== WHAT THE EXERCISE ASKS ==
Reproduce all the items below, swapping every "Screen dimensions" for "Display size" and leaving everything else unchanged.

#### MATERIAL FOR THIS EXERCISE ####

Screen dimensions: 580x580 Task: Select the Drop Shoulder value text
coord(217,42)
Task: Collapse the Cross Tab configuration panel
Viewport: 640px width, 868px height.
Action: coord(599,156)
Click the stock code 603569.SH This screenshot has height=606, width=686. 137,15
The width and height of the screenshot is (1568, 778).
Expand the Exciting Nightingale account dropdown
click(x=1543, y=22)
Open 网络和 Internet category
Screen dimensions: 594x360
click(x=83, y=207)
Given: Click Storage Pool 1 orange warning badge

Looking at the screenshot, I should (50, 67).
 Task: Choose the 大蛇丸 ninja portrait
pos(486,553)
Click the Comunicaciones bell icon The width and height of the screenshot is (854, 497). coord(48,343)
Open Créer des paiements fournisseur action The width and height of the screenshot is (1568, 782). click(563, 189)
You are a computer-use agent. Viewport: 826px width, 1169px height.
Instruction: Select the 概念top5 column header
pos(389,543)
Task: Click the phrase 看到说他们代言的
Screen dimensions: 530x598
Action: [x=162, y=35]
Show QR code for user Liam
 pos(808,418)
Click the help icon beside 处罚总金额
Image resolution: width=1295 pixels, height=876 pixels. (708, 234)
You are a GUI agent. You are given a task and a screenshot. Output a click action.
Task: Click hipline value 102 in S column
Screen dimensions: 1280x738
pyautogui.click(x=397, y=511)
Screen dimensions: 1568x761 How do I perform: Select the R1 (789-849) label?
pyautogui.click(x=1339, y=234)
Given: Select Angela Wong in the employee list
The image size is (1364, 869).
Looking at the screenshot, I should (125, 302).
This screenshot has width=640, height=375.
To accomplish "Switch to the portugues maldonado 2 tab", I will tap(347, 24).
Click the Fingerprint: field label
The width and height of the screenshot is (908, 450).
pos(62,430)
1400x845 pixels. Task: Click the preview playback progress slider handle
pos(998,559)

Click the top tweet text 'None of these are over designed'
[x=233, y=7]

####

== FULL RESPONSE ==
Display size: 580x580 Task: Select the Drop Shoulder value text
coord(217,42)
Task: Collapse the Cross Tab configuration panel
Viewport: 640px width, 868px height.
Action: coord(599,156)
Click the stock code 603569.SH This screenshot has height=606, width=686. 137,15
The width and height of the screenshot is (1568, 778).
Expand the Exciting Nightingale account dropdown
click(x=1543, y=22)
Open 网络和 Internet category
Display size: 594x360
click(x=83, y=207)
Given: Click Storage Pool 1 orange warning badge

Looking at the screenshot, I should (50, 67).
 Task: Choose the 大蛇丸 ninja portrait
pos(486,553)
Click the Comunicaciones bell icon The width and height of the screenshot is (854, 497). coord(48,343)
Open Créer des paiements fournisseur action The width and height of the screenshot is (1568, 782). click(563, 189)
You are a computer-use agent. Viewport: 826px width, 1169px height.
Instruction: Select the 概念top5 column header
pos(389,543)
Task: Click the phrase 看到说他们代言的
Display size: 530x598
Action: [x=162, y=35]
Show QR code for user Liam
 pos(808,418)
Click the help icon beside 处罚总金额
Image resolution: width=1295 pixels, height=876 pixels. (708, 234)
You are a GUI agent. You are given a task and a screenshot. Output a click action.
Task: Click hipline value 102 in S column
Display size: 1280x738
pyautogui.click(x=397, y=511)
Display size: 1568x761 How do I perform: Select the R1 (789-849) label?
pyautogui.click(x=1339, y=234)
Given: Select Angela Wong in the employee list
The image size is (1364, 869).
Looking at the screenshot, I should (125, 302).
This screenshot has width=640, height=375.
To accomplish "Switch to the portugues maldonado 2 tab", I will tap(347, 24).
Click the Fingerprint: field label
The width and height of the screenshot is (908, 450).
pos(62,430)
1400x845 pixels. Task: Click the preview playback progress slider handle
pos(998,559)

Click the top tweet text 'None of these are over designed'
[x=233, y=7]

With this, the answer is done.